### [Assigned task]
Your task is to filter the data below down to the lines holding "button".

+ + + +

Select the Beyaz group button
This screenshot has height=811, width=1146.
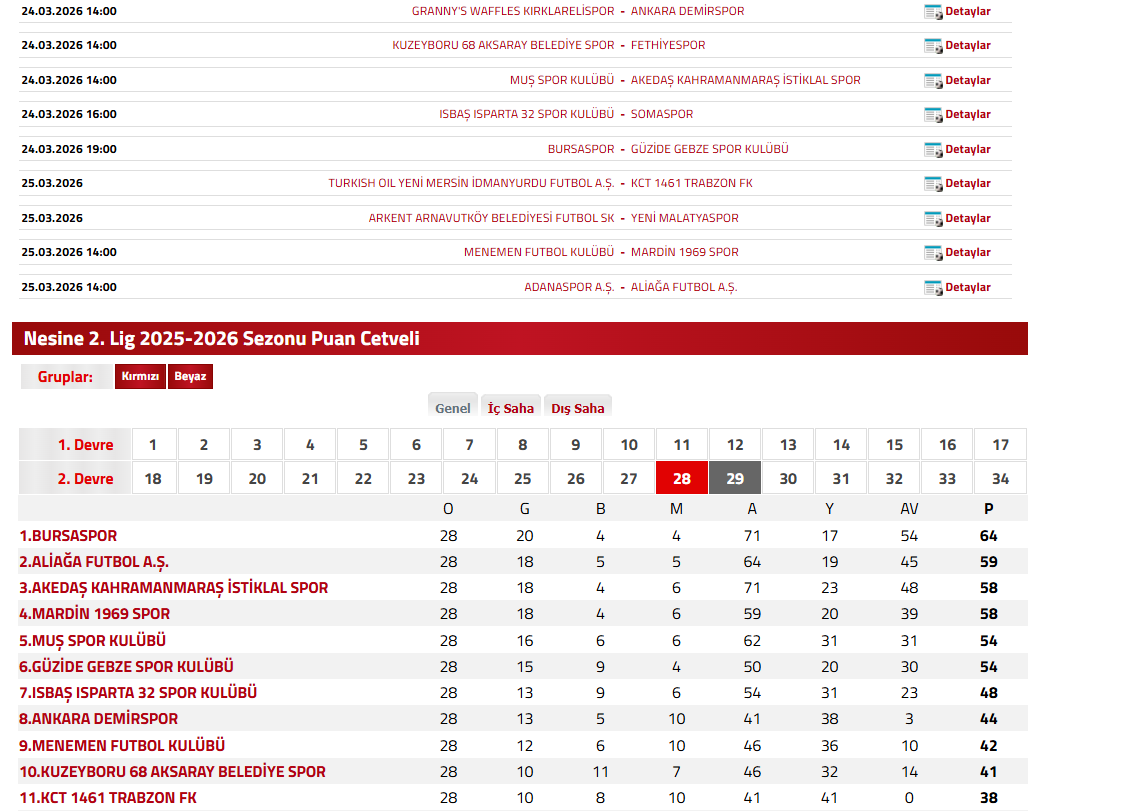point(190,377)
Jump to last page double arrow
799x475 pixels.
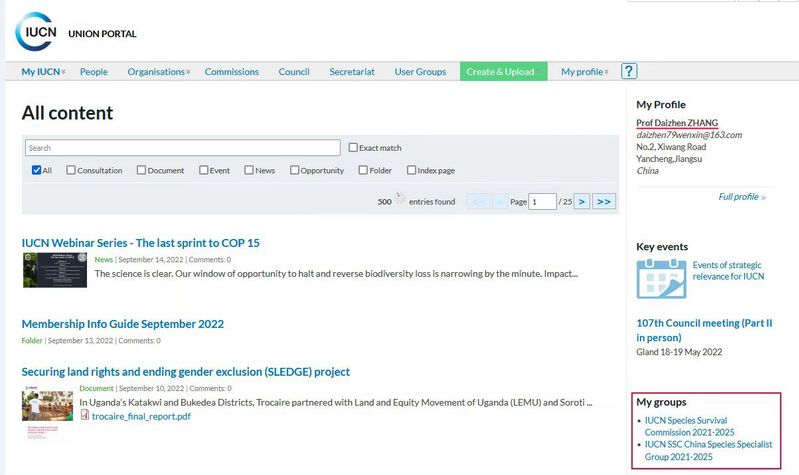click(x=603, y=201)
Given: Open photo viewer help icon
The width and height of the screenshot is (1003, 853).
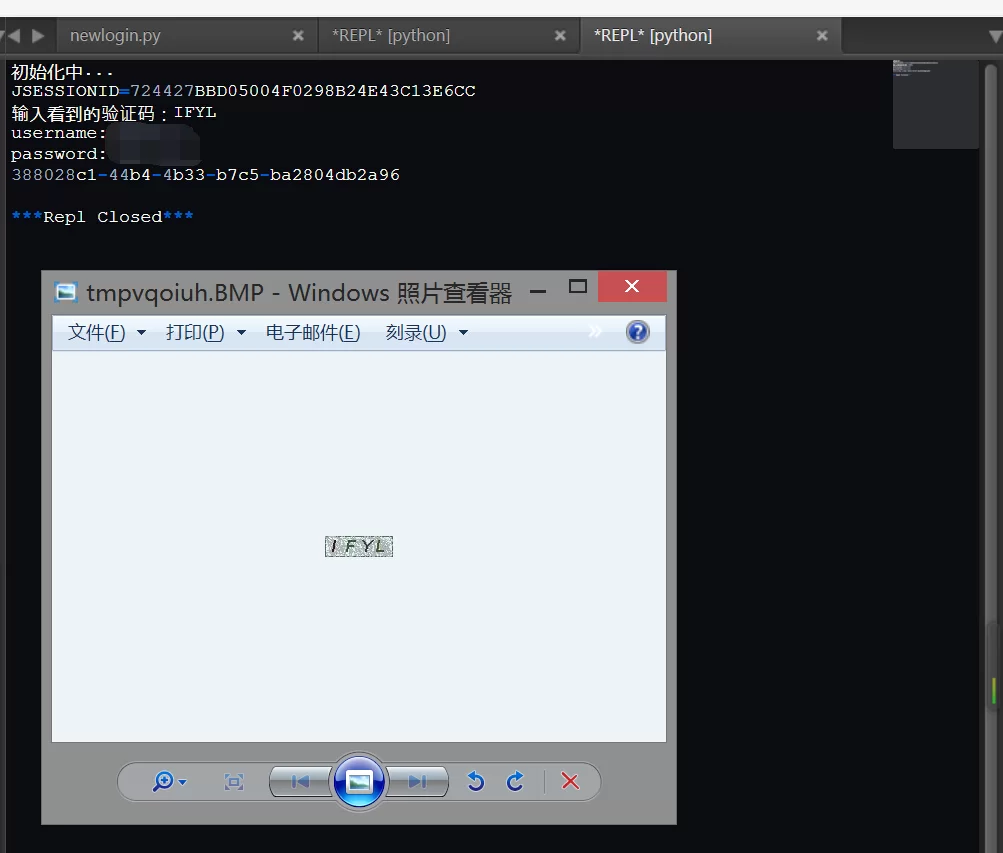Looking at the screenshot, I should 637,332.
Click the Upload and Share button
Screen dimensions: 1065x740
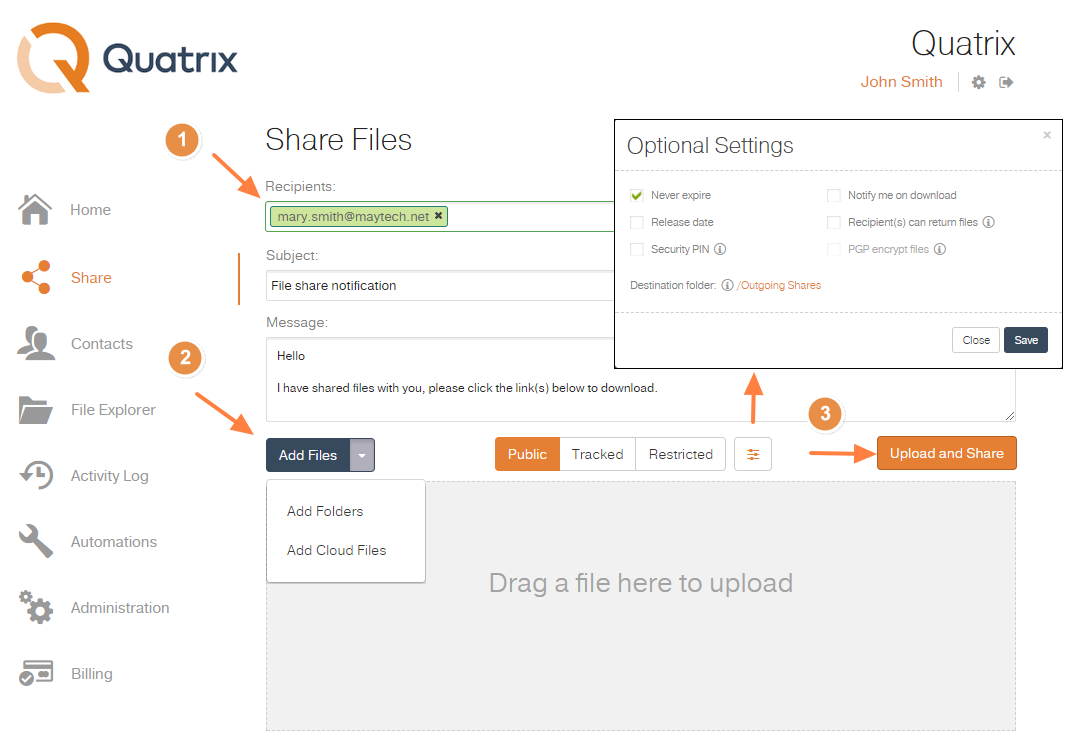click(x=946, y=453)
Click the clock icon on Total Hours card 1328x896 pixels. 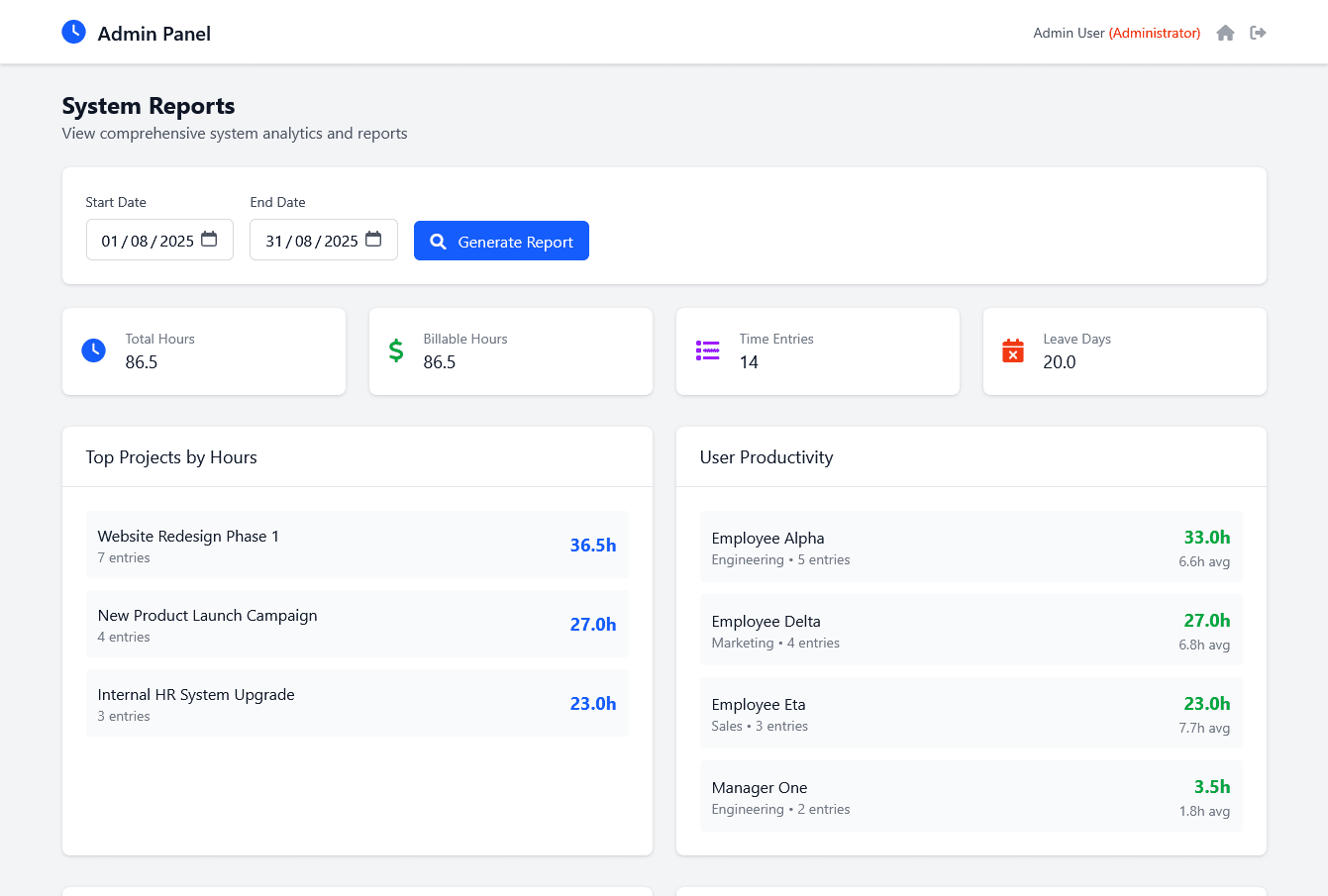click(93, 350)
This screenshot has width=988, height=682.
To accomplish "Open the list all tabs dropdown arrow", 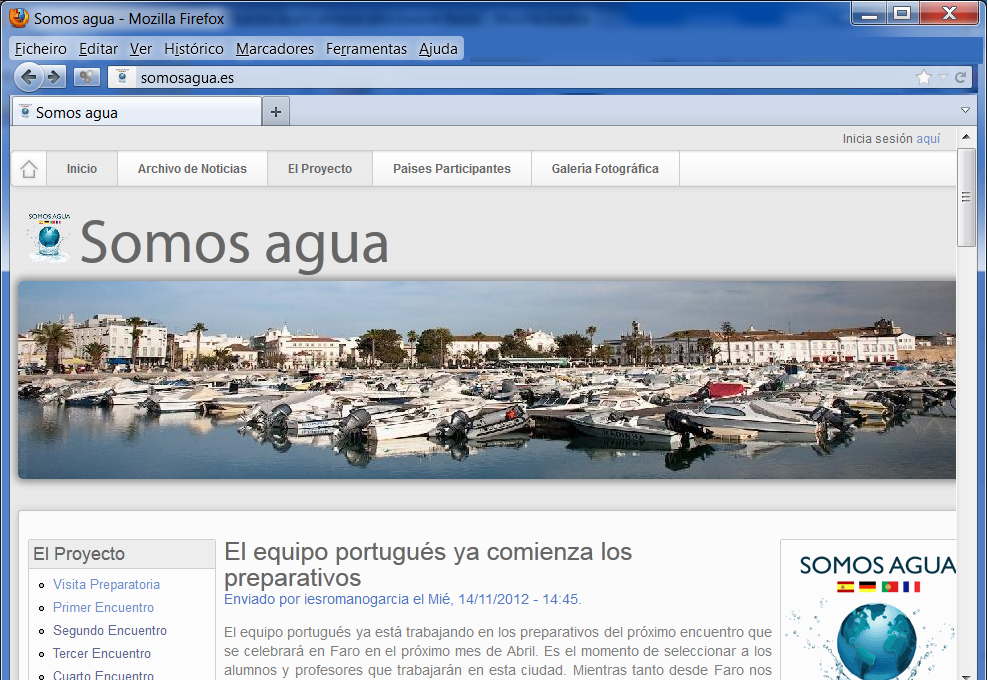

+ + + +

### [Response]
Select the Beyaz group button
Click the Upload and Share button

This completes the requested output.